Readers of the series will recall that the fourth book ended with the apparent death of the two main protagonists, Arlen and Jardir, one of whom we’ve been led to believe is the fabled Deliverer. Guess what. They didn’t really die. Arlen staged that whole thing so that he and Jardir could kill a buncha demons, yadda yadda yadda. Anyway, they’re back now because they’re going on a quest to kill the demon queen. Since they’re actually walking to The Core, it takes them months. Meanwhile, various supporting characters are all fighting demons on different fronts with their own concerns and conflicts. Bottom line: the good guys win.
So, here are some random thoughts on things throughout the book.
First and least importantly, the word “ichor.” This word is almost exclusively used throughout the entire series as a reference to the splashy viscera, guts, entrails, blood, internal fluids, raw tissue, innard, insides, bowels, entrails, insides, vital organs, gore, and whatnot of the demons.
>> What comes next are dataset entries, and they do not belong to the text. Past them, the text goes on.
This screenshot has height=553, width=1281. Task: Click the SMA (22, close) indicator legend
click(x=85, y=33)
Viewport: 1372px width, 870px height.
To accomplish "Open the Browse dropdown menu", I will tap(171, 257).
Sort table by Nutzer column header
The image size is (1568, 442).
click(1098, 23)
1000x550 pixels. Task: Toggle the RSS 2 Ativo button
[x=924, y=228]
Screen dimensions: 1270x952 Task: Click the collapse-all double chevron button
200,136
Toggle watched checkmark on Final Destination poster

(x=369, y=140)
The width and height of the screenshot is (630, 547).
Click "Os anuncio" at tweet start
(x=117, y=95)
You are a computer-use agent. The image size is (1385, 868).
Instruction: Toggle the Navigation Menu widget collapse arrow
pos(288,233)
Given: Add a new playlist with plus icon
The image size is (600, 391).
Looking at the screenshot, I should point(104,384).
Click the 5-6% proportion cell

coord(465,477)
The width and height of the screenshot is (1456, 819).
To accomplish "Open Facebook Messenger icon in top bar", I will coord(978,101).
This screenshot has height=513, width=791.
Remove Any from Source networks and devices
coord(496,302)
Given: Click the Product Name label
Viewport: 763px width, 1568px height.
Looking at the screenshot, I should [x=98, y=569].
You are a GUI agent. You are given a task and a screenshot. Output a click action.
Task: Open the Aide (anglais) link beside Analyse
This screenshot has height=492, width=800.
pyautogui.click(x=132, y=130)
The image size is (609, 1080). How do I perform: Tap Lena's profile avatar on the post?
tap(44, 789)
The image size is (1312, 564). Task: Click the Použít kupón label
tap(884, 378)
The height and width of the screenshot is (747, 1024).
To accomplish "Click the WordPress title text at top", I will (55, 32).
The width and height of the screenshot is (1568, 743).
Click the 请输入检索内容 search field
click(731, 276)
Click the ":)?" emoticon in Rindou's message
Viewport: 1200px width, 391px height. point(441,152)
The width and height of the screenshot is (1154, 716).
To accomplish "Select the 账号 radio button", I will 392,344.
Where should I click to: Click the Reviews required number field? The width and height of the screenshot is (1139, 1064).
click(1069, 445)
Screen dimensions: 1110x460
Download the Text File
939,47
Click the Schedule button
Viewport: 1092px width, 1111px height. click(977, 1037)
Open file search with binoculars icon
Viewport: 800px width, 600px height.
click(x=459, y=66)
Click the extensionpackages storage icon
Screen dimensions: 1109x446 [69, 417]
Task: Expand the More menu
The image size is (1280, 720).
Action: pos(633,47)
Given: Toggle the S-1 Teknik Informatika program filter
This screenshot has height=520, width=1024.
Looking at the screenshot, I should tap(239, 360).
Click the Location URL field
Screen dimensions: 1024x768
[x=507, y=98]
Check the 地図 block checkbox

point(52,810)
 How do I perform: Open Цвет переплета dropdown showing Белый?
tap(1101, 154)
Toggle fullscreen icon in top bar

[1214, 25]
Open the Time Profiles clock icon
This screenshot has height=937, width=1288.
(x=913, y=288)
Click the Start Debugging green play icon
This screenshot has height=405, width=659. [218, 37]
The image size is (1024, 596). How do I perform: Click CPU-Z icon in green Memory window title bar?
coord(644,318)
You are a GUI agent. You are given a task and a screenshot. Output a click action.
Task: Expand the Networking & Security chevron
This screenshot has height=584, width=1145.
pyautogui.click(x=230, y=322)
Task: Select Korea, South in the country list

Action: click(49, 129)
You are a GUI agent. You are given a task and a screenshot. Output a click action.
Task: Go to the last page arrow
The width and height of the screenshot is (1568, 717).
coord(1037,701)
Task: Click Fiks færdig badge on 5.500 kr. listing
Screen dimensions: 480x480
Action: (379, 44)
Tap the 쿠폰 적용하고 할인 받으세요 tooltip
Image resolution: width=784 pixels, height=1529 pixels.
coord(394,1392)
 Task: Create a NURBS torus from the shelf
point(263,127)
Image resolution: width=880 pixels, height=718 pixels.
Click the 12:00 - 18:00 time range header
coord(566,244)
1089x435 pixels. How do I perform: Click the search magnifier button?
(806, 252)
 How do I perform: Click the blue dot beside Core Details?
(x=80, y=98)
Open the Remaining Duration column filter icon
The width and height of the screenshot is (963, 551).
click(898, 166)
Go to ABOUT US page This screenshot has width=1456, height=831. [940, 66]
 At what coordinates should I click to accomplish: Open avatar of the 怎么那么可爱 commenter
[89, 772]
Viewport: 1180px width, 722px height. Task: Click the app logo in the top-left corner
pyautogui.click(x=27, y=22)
I get that the word “ichor” has a connection to the mythological and by using it and not other terms, Brett is able to maintain a sense of “alienness” to the demons. They’re inhuman, so we don’t want them to be described in human terms. I get it. But maybe the fact that they have insectoid social structures and the leader castes have giant, bulbous heads, weird eyes, and all that is enough. I dunno. I’ve never written a novel, but I do know that I got real tired of the word “ichor.”
It’s a tiny bit predictable. If you pause for a second, you can easily guess who’s going to have a baby, who’s going to die, and how the main threads of the story will resolve themselves. You saw the spoiler warning about so: everyone has a baby, Arlen and a bunch of supporting cast — some loved, some less so — die, and at the darkest hour, Arlen saves the day. None of this made it any less fun for me to read, though. But if you were looking for some new story structure or a twist ending, you probably shouldn’t tune into the final book of an epic fantasy series for that.
One specific comment: Is it just me or was the death of Jake whatshisface kind of gratuitous? The last time he made a significant appearance was back in like book two, I think. And Arlen got over the fact that his ex-girlfriend married him. It was no longer an issue. But in this book, Jake makes a sudden appearance and proves to everyone that he’s a craven little punk and then goes and dies two seconds later. I’m just saying this felt a little extra to me, like maybe Brett knows “Jake” in real life and “Jake” has welched on a bet or something.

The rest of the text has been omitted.